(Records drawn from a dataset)
=== Section Start ===
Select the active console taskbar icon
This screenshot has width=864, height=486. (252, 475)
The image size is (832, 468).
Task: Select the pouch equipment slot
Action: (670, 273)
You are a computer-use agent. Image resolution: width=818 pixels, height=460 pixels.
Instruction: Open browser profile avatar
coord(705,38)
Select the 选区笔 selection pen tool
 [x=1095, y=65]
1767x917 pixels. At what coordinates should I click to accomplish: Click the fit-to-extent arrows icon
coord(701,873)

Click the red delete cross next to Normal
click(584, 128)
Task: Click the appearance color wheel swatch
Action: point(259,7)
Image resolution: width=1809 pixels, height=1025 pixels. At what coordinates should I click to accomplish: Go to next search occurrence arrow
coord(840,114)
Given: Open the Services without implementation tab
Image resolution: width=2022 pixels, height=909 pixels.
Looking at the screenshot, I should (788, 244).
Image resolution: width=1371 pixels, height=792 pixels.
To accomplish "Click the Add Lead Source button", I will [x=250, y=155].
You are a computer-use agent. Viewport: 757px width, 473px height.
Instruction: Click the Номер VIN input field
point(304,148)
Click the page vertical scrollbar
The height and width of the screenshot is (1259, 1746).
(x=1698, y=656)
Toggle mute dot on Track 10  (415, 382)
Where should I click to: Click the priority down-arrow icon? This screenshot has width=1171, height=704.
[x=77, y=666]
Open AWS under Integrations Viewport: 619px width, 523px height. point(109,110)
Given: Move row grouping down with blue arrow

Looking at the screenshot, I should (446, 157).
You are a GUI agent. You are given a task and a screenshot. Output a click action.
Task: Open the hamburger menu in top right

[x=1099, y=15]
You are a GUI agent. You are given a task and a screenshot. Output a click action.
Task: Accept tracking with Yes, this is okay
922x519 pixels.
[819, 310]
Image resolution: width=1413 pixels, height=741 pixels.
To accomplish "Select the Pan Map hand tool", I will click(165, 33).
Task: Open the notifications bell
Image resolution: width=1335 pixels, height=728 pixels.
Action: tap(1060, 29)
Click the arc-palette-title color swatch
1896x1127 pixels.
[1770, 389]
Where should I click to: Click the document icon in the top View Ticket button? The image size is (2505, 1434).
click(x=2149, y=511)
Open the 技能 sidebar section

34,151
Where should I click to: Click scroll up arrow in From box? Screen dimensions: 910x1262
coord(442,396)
=== Section End ===
EXERCISE OBJECTIVE: Each line above is to be reproduced exactly. Leave none out.

OUTPUT OF THE TASK:
Select the active console taskbar icon
This screenshot has width=864, height=486. (252, 475)
The image size is (832, 468).
Task: Select the pouch equipment slot
Action: (670, 273)
You are a computer-use agent. Image resolution: width=818 pixels, height=460 pixels.
Instruction: Open browser profile avatar
coord(705,38)
Select the 选区笔 selection pen tool
 [x=1095, y=65]
1767x917 pixels. At what coordinates should I click to accomplish: Click the fit-to-extent arrows icon
coord(701,873)

Click the red delete cross next to Normal
click(584, 128)
Task: Click the appearance color wheel swatch
Action: point(259,7)
Image resolution: width=1809 pixels, height=1025 pixels. At what coordinates should I click to accomplish: Go to next search occurrence arrow
coord(840,114)
Given: Open the Services without implementation tab
Image resolution: width=2022 pixels, height=909 pixels.
Looking at the screenshot, I should (788, 244).
Image resolution: width=1371 pixels, height=792 pixels.
To accomplish "Click the Add Lead Source button", I will [x=250, y=155].
You are a computer-use agent. Viewport: 757px width, 473px height.
Instruction: Click the Номер VIN input field
point(304,148)
Click the page vertical scrollbar
The height and width of the screenshot is (1259, 1746).
(x=1698, y=656)
Toggle mute dot on Track 10  (415, 382)
Where should I click to: Click the priority down-arrow icon? This screenshot has width=1171, height=704.
[x=77, y=666]
Open AWS under Integrations Viewport: 619px width, 523px height. point(109,110)
Given: Move row grouping down with blue arrow

Looking at the screenshot, I should (446, 157).
You are a GUI agent. You are given a task and a screenshot. Output a click action.
Task: Open the hamburger menu in top right

[x=1099, y=15]
You are a GUI agent. You are given a task and a screenshot. Output a click action.
Task: Accept tracking with Yes, this is okay
922x519 pixels.
[819, 310]
Image resolution: width=1413 pixels, height=741 pixels.
To accomplish "Select the Pan Map hand tool", I will click(165, 33).
Task: Open the notifications bell
Image resolution: width=1335 pixels, height=728 pixels.
Action: tap(1060, 29)
Click the arc-palette-title color swatch
1896x1127 pixels.
[1770, 389]
Where should I click to: Click the document icon in the top View Ticket button? The image size is (2505, 1434).
click(x=2149, y=511)
Open the 技能 sidebar section

34,151
Where should I click to: Click scroll up arrow in From box? Screen dimensions: 910x1262
coord(442,396)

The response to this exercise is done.